Problem to solve: Beginning with the line that contains "Select the prompt-user-for-authentication" and ending with the last line of the records, write out each line exactly and omit the pictures.

Exercise input:
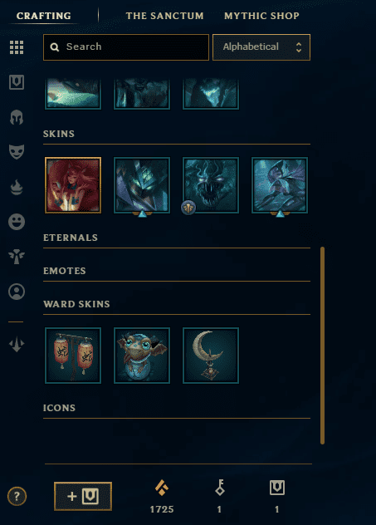Screen dimensions: 376x525
Task: Click the help question mark icon
Action: [x=17, y=496]
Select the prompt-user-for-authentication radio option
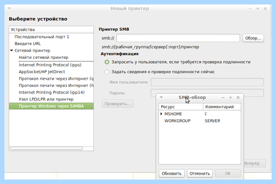This screenshot has width=276, height=184. 107,62
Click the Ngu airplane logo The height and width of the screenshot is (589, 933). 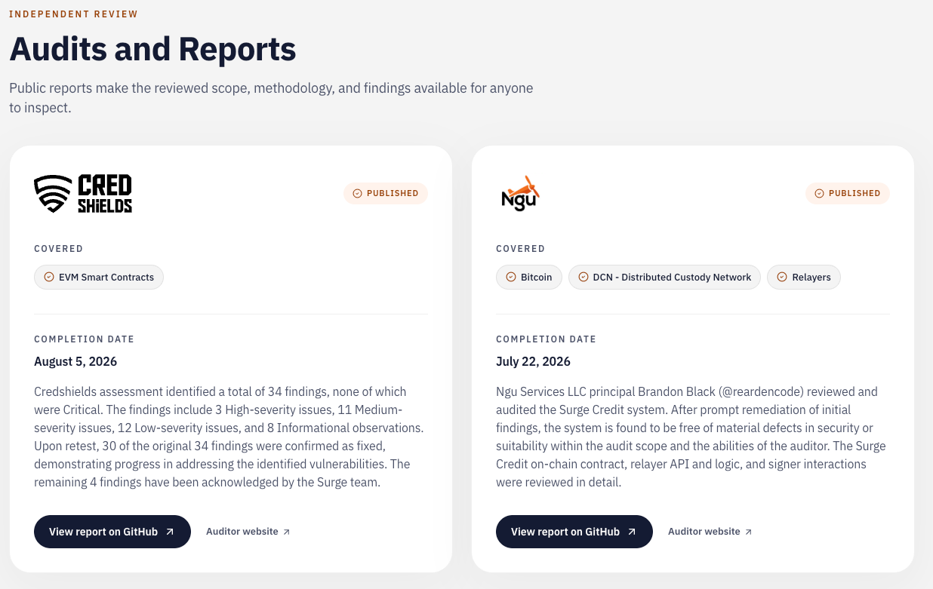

Output below:
Select the prompt-user-for-authentication radio option
This screenshot has width=276, height=184. 107,62
Click the Ngu airplane logo The height and width of the screenshot is (589, 933). 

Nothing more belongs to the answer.